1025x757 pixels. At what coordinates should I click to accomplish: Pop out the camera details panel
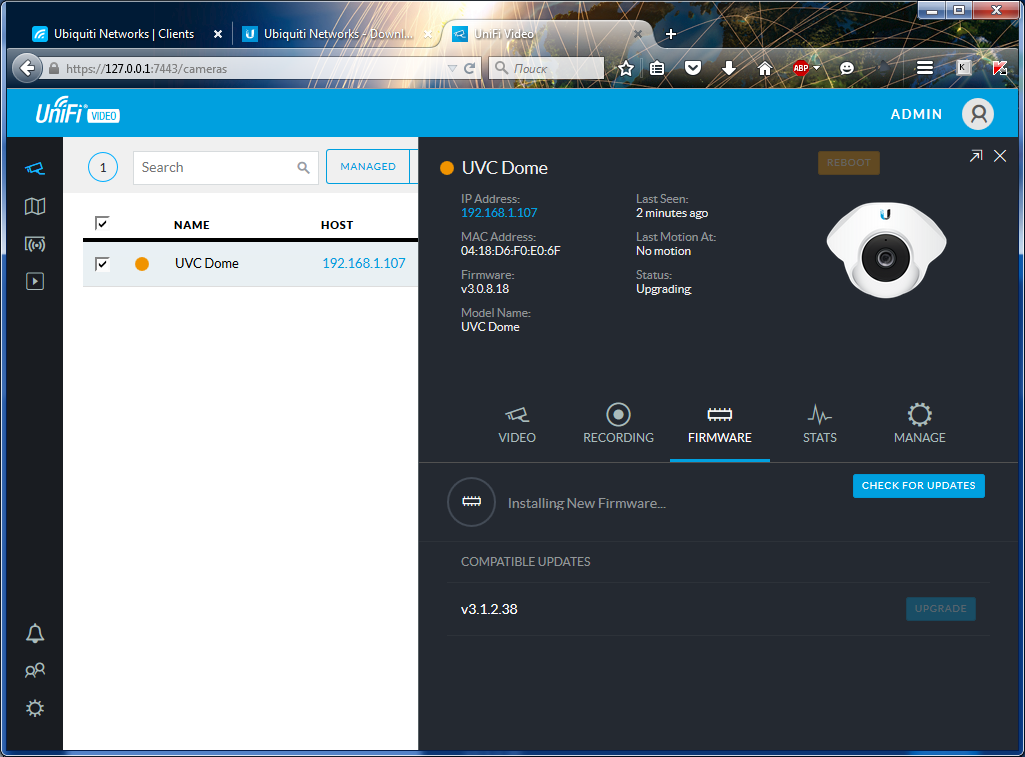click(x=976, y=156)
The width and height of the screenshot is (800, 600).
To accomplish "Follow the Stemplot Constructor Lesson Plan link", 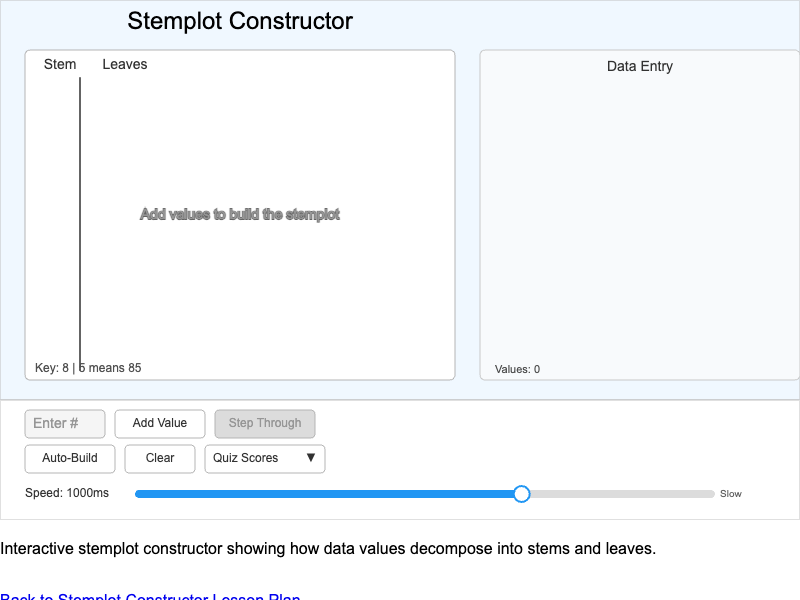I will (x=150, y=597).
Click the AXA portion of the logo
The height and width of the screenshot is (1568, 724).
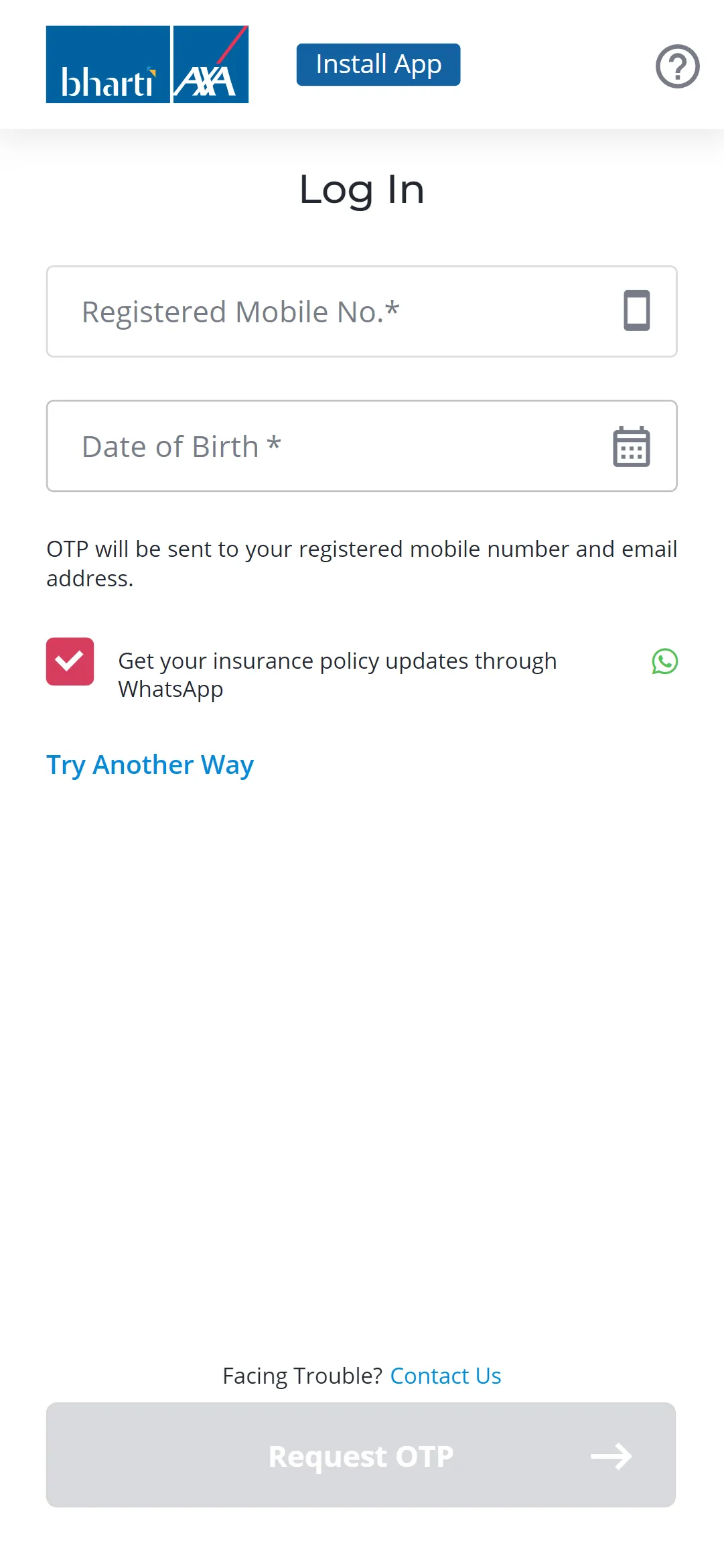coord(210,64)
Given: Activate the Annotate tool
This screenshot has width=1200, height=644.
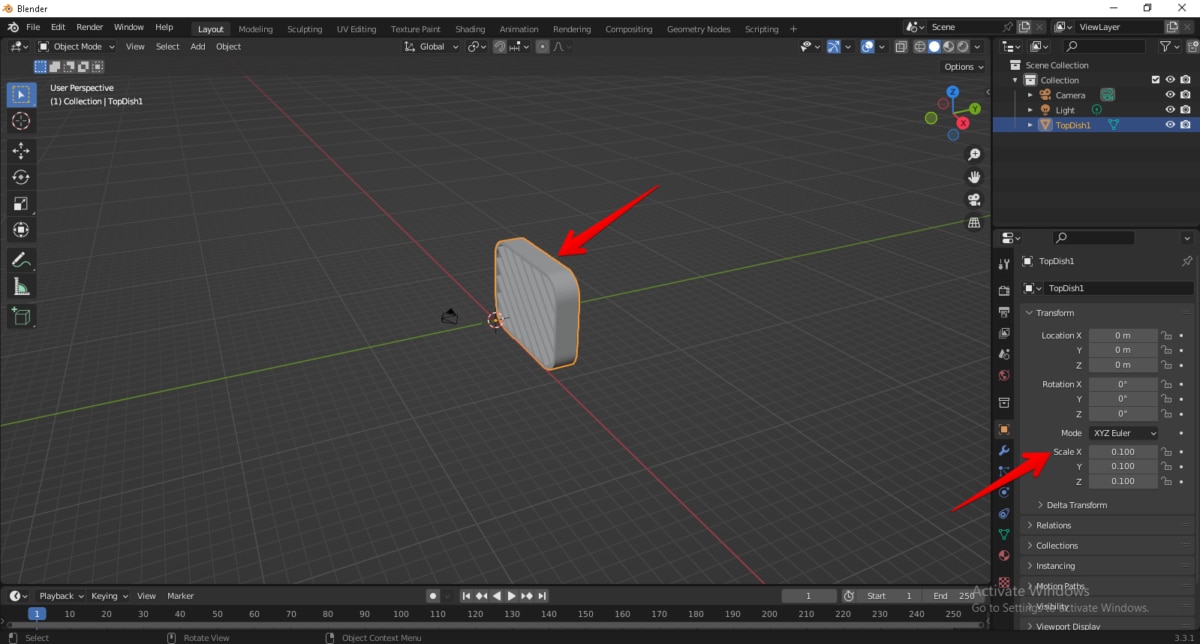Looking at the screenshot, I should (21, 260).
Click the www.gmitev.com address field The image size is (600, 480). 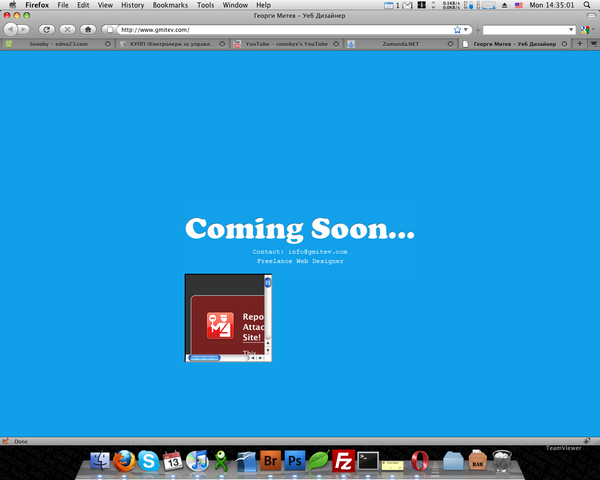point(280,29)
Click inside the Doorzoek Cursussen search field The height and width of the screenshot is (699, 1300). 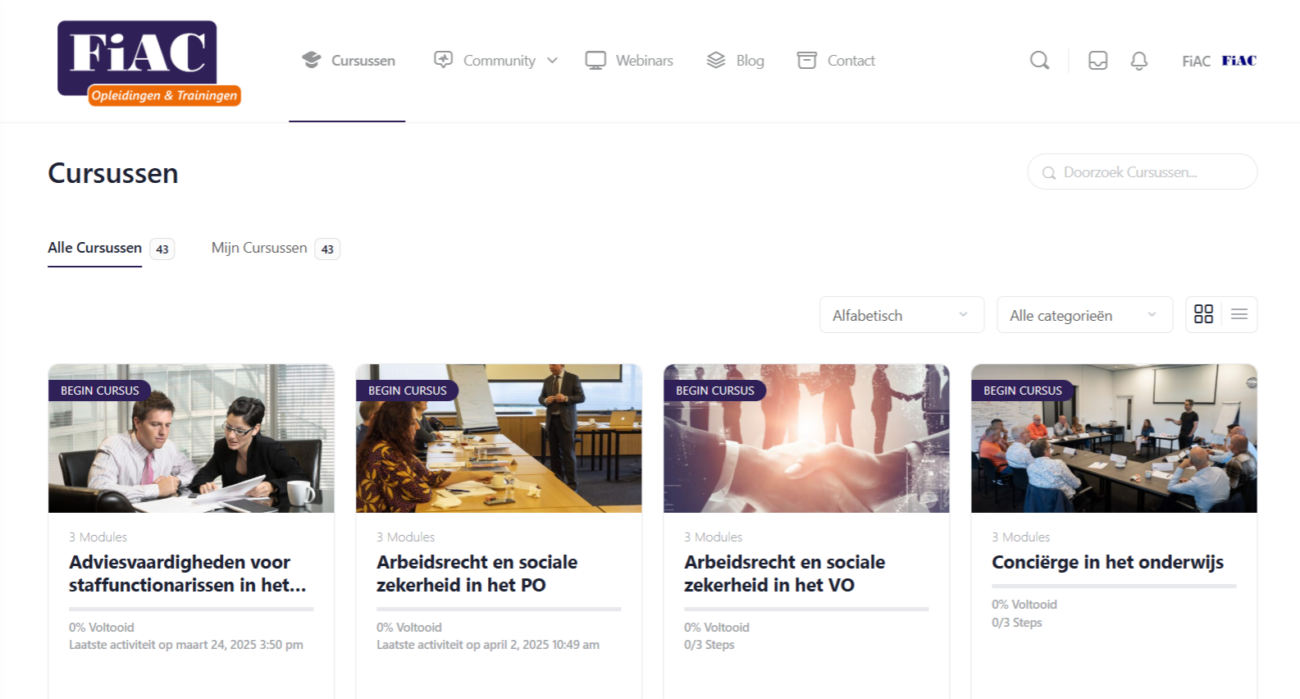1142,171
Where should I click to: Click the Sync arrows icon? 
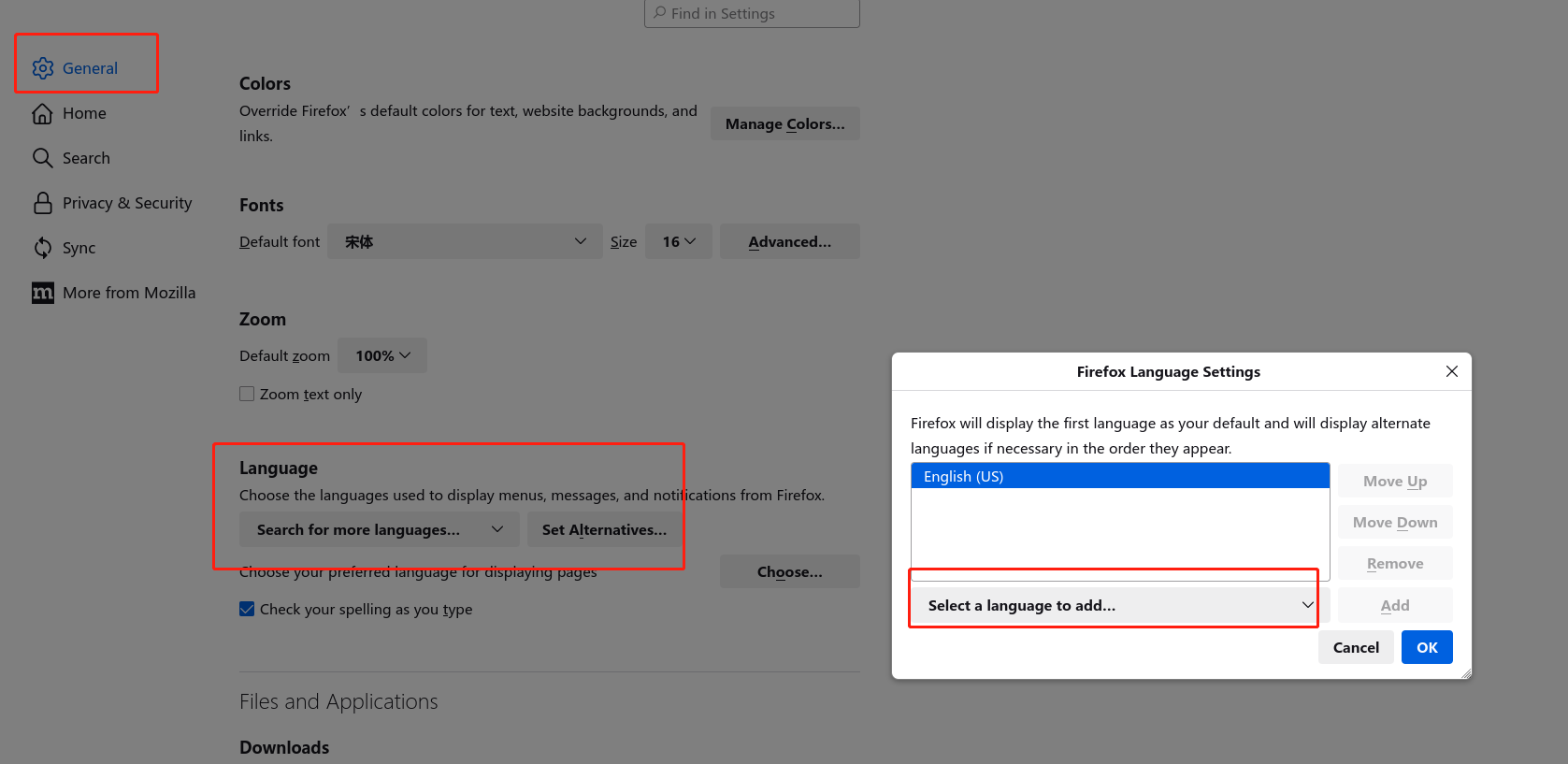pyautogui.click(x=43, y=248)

What is expected: Retype, word for word, the lines from the one with "Where should I" through the last line of the entries above, and only those lines. Leave pictures out.

Exercise output:
Where should I click to: Click the Sync arrows icon? 
pyautogui.click(x=43, y=248)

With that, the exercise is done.